Why is the order of $\mathbb{Z}[i]/\langle 3+i\rangle$ equal to 10?

Question

The reasoning my book uses is as follows:

Since $(3+i)(3-i) = 10$, $10 + \langle 3+i\rangle = 0 + \langle 3+i\rangle $. Also, $i + \langle 3+i\rangle = -3 + \langle 3+i\rangle = 7 + \langle 3+i\rangle$. So, $\mathbb{Z}[i]/\langle 3+i\rangle = \{k + \langle 3+i\rangle \mid k = 0,1,\ldots ,9\}$, since $1 + \langle3+i\rangle$ has additive order $10$.

I do not understand why the additive order of $1 + \langle 3+i\rangle$ is $10$, or why the fact that $(3+i)(3-i) = 10$, shows the additive order or $1 + \langle 3+i\rangle$ is $10$. If someone could please explain this I would greatly appreciate it.

Note: I apologize for not using MathJax to write this post. I intend to learn it over the coming weekend.

Answer 1

You might find clearer the following way of viewing the proof. Write $\,A = \Bbb Z[i]/(3+i)$.

Note $\, h\!: \Bbb Z \to A\,\color{#0a0}{ \ {\rm is\ surjective\ (onto)}}\,$ by $\bmod\, 3\!+\!i\!:\ \, i\equiv -3\,\Rightarrow\, a\!+\!bi\equiv a\!-\!3b\color{#0a0}{\in\Bbb Z}$

$\color{#c00}{I := \ker h = 10\,\Bbb Z}\ $ follows immediately by $\,\rm\color{#90F}{rationalizing}\,$ a denominator (cf. simpler multiples)

*Data segment:*
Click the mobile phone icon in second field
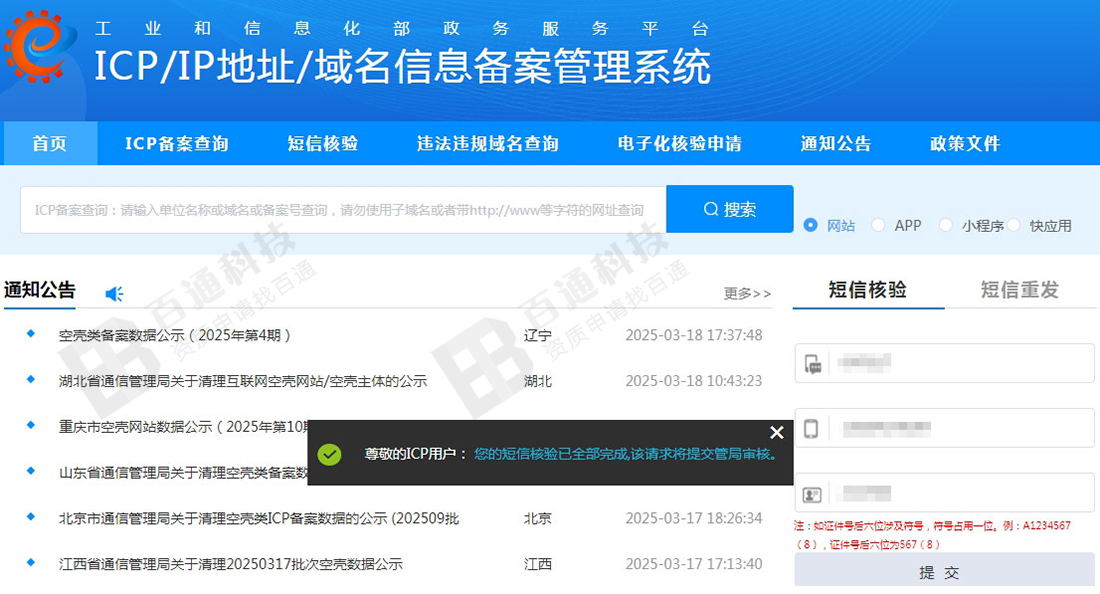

*Exercise tasks:*
(a) From the thread on the order of the quotient ring of the Gaussian integers, reproduce the passage that begins at the words "The reasoning my" and stops after the words "additive order $10$.".
(b) In the Gaussian integers thread, what does the person asking the question say they intend to learn over the coming weekend?
(c) Carry on the thread about why the quotient of the Gaussian integers by 3+i has order 10, picking up right after its last sentence.

*Responses for each task:*
(a)
The reasoning my book uses is as follows:

Since $(3+i)(3-i) = 10$, $10 + \langle 3+i\rangle = 0 + \langle 3+i\rangle $. Also, $i + \langle 3+i\rangle = -3 + \langle 3+i\rangle = 7 + \langle 3+i\rangle$. So, $\mathbb{Z}[i]/\langle 3+i\rangle = \{k + \langle 3+i\rangle \mid k = 0,1,\ldots ,9\}$, since $1 + \langle3+i\rangle$ has additive order $10$.

(b) MathJax

(c)
$$ n\in I\iff 3\!+\!i\mid n\ \, {\rm in}\, \ \Bbb Z[i]\iff \dfrac{n}{3\!+\!i}\in \Bbb Z[i]\!\!\color{#90f}{\overset{\large \rm\ rat}\iff}\! \dfrac{n(3\!-\!i)}{10}\in\Bbb Z[i]\iff \color{#c00}{10\mid n}\ $$

Thus $\, \color{#0a0}{A = {\rm Im}\ h} \,\cong\, \Bbb Z/\color{#c00}{\ker h} \,=\, \Bbb Z/\color{#c00}{10\,\Bbb Z}\ $ by the First Isomorphism Theorem.

Remark $ $ We tested divisibility by $\color{#90f}{\textit{rationalizing}}$ the denominator in order to reduce division by an algebraic irrational $\,3+i\,$ to a simpler division by an integer (its norm $=10)$. This is a special case of the method of simpler multiples. Same proof works for $\,a+bi$ when $\gcd(a,b)=1$.

Another view you might find illuminating arises from rewriting the ideal as a module in Hermite normal form: $\ I = (3\!+\!i) = (10,3\!+\!i) = 10\Bbb Z + (3\!+\!i)\Bbb Z.\,$ But it is trivial to test module membership given such a triangularized basis, namely $$\begin{align} a\!+\!bi = a\!-\!3b +b(3\!+\!i)&\in I = 10\Bbb Z + (3\!+\!i)\Bbb Z\\ \iff\ a\!-\!3b&\in I\\ \iff\ a\!-\!3b &\in 10\Bbb Z \iff 10\mid a\!-\!3b \end{align}$$

Further this shows that $\, a\!+\!bi\bmod I\, =\, a\!-\!3b\bmod 10.\ $

The criterion generalizes to an ideal test for modules $\rm\,[a,b\!+\!c\:\!\omega]\,$ in the ring of integers of a quadratic number field, e.g. see section 2.3 Franz Lemmermeyer's notes linked here.

This is a special case of module normal forms that generalize to higher degree number fields, e.g. see the discussion on Hermite and Smith normal forms in Henri Cohen's $ $ A Course in Computational Number Theory.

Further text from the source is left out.